> DATA EXTRACTS:
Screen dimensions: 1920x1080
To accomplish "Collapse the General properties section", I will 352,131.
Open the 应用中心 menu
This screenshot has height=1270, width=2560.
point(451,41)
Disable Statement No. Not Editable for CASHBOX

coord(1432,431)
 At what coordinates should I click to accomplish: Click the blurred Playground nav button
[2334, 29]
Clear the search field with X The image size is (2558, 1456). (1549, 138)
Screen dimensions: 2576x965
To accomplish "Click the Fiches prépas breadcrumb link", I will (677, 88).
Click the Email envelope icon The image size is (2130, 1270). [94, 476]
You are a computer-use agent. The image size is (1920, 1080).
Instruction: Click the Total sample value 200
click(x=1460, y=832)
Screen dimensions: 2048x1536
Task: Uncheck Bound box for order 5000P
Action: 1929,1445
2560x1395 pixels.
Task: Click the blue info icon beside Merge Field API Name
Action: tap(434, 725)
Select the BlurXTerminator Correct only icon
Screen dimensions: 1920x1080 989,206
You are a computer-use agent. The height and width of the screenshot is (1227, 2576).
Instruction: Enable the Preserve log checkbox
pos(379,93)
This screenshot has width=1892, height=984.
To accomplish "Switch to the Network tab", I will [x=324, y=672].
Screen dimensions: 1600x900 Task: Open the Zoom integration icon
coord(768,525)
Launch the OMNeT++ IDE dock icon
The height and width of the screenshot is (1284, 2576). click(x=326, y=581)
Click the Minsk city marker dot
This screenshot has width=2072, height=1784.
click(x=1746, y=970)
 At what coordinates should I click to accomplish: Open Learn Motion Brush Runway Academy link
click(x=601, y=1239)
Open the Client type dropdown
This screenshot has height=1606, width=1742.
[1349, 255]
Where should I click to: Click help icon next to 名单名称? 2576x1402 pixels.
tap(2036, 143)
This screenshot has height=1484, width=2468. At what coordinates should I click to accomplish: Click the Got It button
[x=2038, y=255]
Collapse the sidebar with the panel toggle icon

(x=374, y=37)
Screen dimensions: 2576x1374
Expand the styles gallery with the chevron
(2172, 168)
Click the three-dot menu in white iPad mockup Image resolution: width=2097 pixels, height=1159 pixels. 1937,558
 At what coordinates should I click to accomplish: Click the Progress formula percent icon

> ACTIVITY:
Filter the listing above for lines with the word "size", and copy each one you find.

> RESPONSE AREA:
Clear the search field with X The image size is (2558, 1456). (1549, 138)
Click the Email envelope icon The image size is (2130, 1270). [94, 476]
You are a computer-use agent. The image size is (1920, 1080).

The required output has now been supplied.